The Post’s article details Romney’s teenage years spent at Cranbrook, a prestigious prep school in Michigan, and focuses on the many pranks played by the future presidential contender. Several were harmless, but others are remembered as cruel, insensitive, or frightening to the victims. 

 

The hair-cutting incident was confirmed by five of Romney’s classmates, who described the event as “senseless, stupid, idiotic,” and “vicious.” Candy Porter was the victim of a well-known prank in which Romney and his Cranbrook friends posed as cops, complete with fake siren and badges, and pretended to bust some friends and their dates. Porter told The Post she was “terrified.”

Romney was also remembered as having participated in pranks against a teacher with bad eyesight and as having shouted “atta  girl!” when another closeted gay student tried to speak up in the classroom.

Romney said he did not recall the "atta-girl" incident. “You know there are a lot of times, my guess is at a boys’ school when one of the boys do something, and people say ‘hey, atta girl’... I had no idea that he was gay,” Romney explained when asked about the comment. He again apologized for having offended anyone, saying no harm was intended. 
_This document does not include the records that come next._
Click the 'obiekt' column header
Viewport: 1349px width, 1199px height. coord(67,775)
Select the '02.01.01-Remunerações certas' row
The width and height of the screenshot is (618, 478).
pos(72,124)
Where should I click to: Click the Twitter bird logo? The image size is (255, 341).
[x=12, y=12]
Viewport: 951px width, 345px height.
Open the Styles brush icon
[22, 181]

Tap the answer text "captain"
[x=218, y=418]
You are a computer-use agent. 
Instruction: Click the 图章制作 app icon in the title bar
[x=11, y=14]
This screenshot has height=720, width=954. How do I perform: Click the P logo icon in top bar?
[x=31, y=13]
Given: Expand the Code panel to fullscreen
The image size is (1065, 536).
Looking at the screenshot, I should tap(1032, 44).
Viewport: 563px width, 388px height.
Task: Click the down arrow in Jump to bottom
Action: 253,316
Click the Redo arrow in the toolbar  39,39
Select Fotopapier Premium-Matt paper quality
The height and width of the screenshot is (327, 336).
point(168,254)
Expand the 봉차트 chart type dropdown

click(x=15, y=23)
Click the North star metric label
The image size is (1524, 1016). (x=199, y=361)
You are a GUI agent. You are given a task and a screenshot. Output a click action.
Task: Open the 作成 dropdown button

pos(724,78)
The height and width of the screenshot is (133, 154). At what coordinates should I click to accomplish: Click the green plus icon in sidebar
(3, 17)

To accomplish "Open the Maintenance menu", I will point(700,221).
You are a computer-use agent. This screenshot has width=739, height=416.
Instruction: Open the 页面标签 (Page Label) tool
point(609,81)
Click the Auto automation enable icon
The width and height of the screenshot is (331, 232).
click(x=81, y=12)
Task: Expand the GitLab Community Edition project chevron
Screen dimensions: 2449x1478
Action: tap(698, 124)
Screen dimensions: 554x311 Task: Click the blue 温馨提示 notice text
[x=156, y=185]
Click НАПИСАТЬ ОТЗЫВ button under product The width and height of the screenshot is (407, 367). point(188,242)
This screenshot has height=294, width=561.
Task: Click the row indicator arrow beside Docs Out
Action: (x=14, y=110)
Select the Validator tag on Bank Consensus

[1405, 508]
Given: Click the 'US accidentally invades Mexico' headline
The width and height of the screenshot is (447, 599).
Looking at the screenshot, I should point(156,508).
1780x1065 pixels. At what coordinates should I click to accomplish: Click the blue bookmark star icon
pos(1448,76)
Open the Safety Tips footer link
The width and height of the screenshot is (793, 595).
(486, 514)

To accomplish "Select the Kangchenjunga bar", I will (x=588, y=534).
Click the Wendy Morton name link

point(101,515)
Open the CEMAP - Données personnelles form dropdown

Later, he apologized for "stupid things" he did or might have done in high school in interviews with a CBS affiliate in Omaha and with Neil Cavuto on Fox News, while continuing to say he did not remember the incidents.

 

When Kilmeade asked if The Post’s article was meant to show that he grew up in an intolerant environment, Romney was quick to say that he did not, and he pointed out that the sexual orientation of the people referenced in the story was not known when they were all in high school. “I had no idea that this person might have been gay,” Romney said,  “and the article points out I participated in a lot of hijinks and pranks in high school, and some may have gone too far, and for that I apologize.”

Maxwell told CBS News that he found it "hard to believe that he doesn't remember" the hair-cutting incident. He added, "Certainly all of us who were involved in it have very distinct memories of it. I would think if you were the perpetrator your memories would be even sharper."

The Romney campaign, in full damage-control mode by day's end, circulated statements from two former classmates at Cranbrook who depicted him as a caring person. "He would never go out and do anything mean spirited. Clownish, yes. Never mean,”said Richard Moon. Another classmate, John French, said it was "absurd" to try to characterize Romney as a bully. ""Mitt never had a malicious bone in his body," he said.

Romney acknowledged that his propensity for pranks and causing a bit of trouble changed when he met his future wife, Ann, while he was still in high school.

“There’s no question, you know, I became a very different person as I met Ann,” he said in the Kilmeade interview. “So I went off and served as a missionary for my church. I mean, there are elements in life that change you. I’m a very different person than I was in high school, of course. I’m glad that I learned as much as I did during those high school years.”